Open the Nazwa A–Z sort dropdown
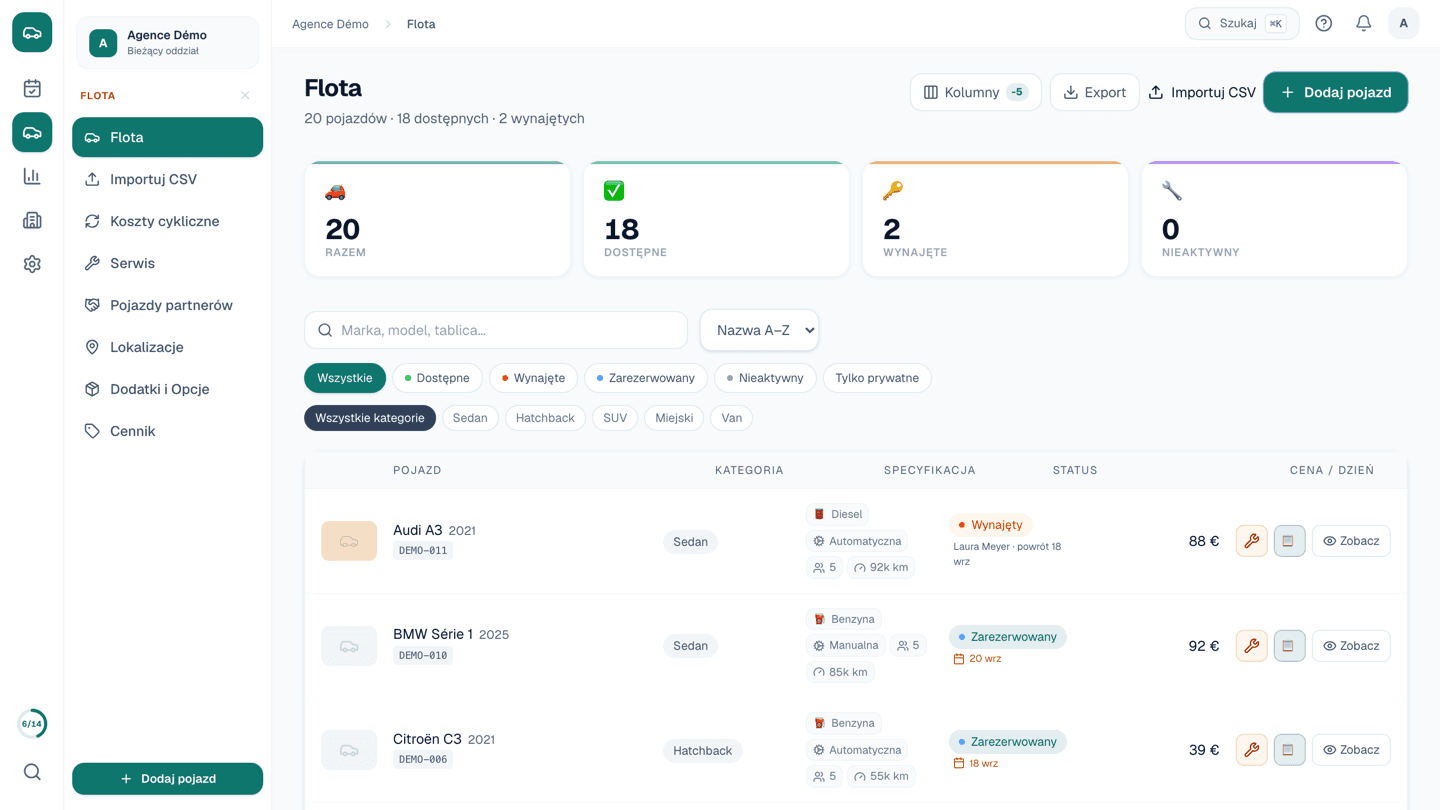The height and width of the screenshot is (810, 1440). click(759, 330)
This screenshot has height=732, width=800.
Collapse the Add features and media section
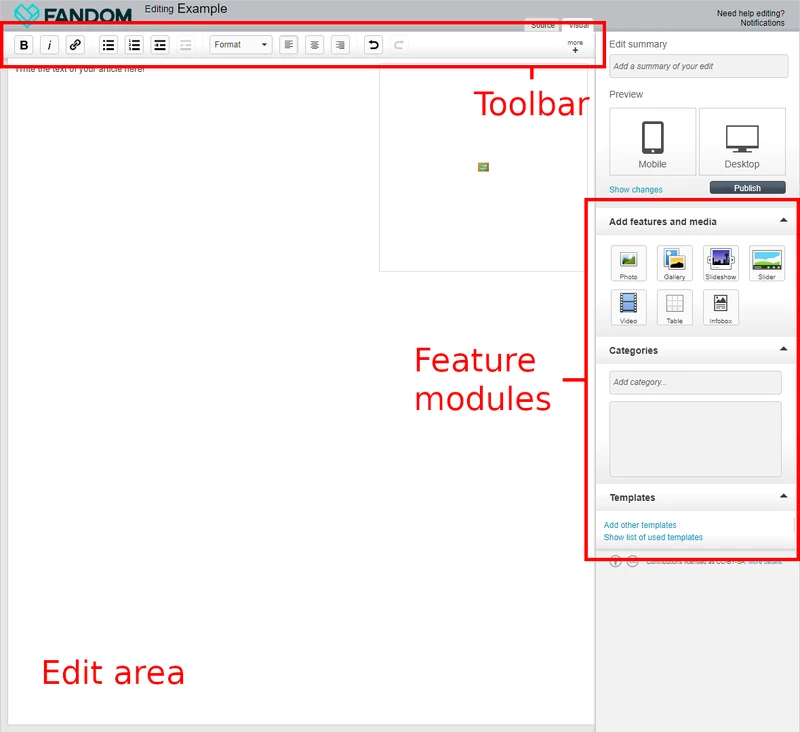783,220
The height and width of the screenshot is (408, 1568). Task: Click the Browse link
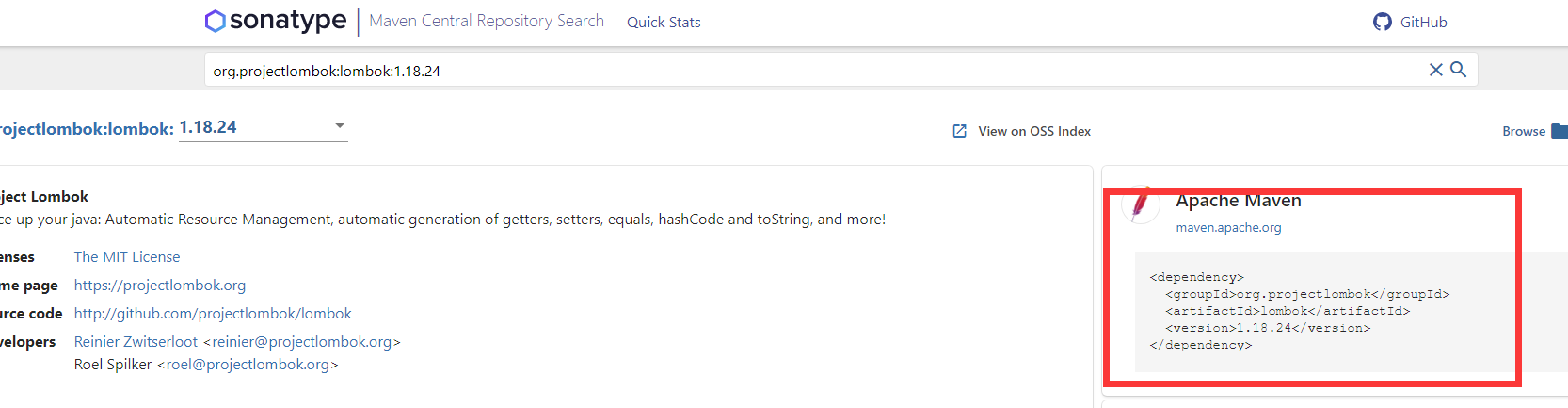pyautogui.click(x=1524, y=131)
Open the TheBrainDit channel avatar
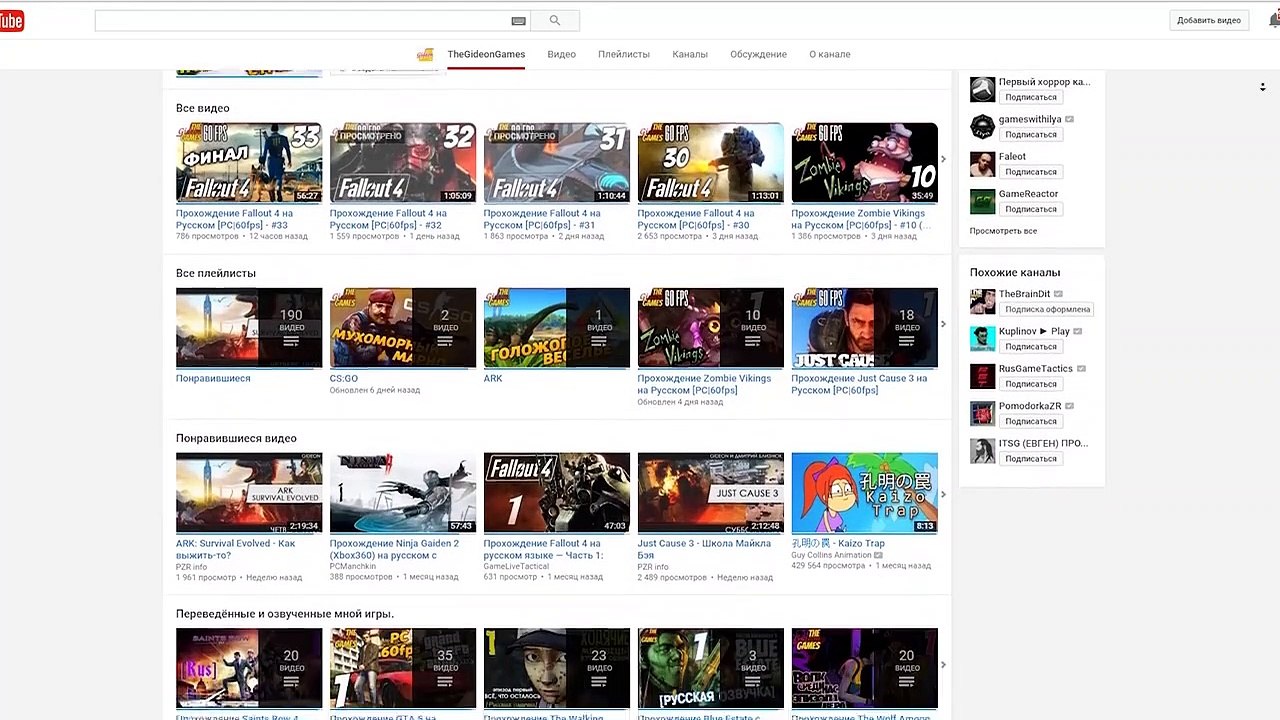The height and width of the screenshot is (720, 1280). click(x=982, y=301)
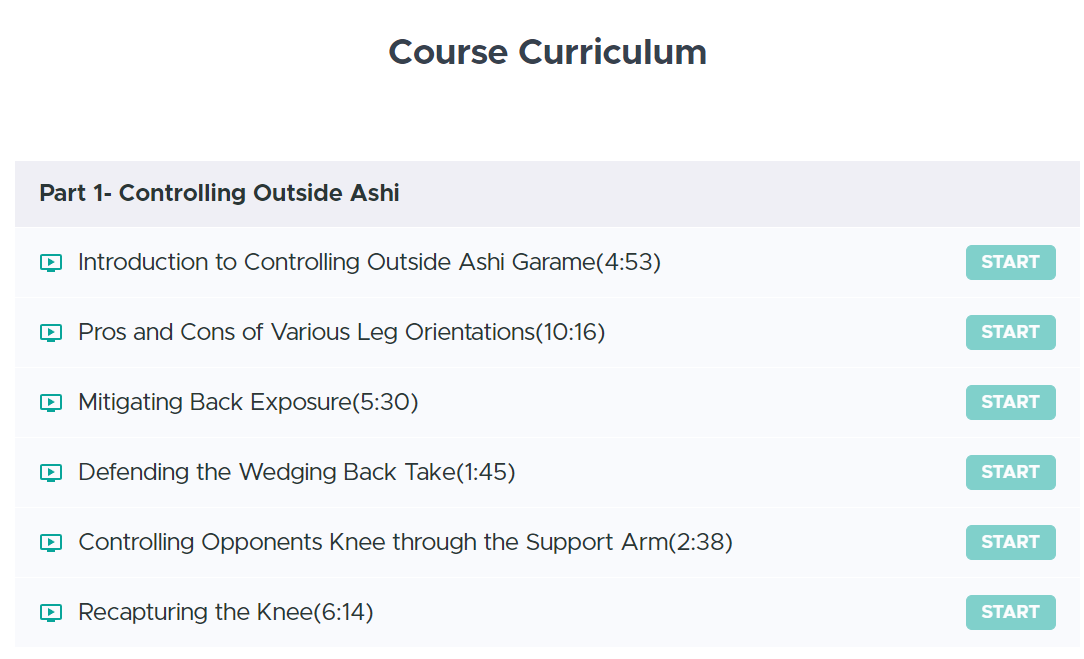Click video icon next to Pros and Cons lesson
The height and width of the screenshot is (659, 1084).
point(50,333)
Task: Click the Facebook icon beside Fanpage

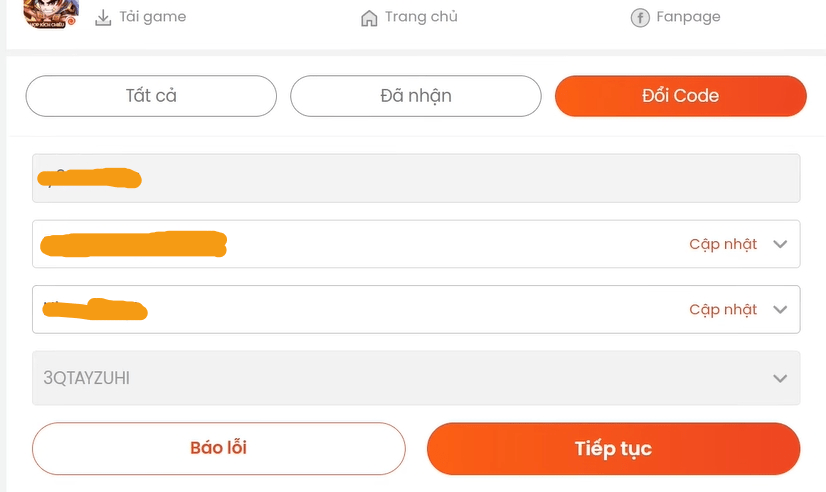Action: click(x=640, y=18)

——————————

(YOUR INSTRUCTIONS):
Word for word, retype the lines from the one that contains "This screenshot has height=732, width=800." through the final line of the data, both ends included, excluding pictures.

(RESULT):
This screenshot has height=732, width=800.
Collapse the Add features and media section
783,220
The height and width of the screenshot is (408, 1568). Task: Click the Browse link
pyautogui.click(x=1524, y=131)
Open the TheBrainDit channel avatar
The height and width of the screenshot is (720, 1280). click(x=982, y=301)
Click video icon next to Pros and Cons lesson
The height and width of the screenshot is (659, 1084).
point(50,333)
Task: Click the Facebook icon beside Fanpage

Action: click(x=640, y=18)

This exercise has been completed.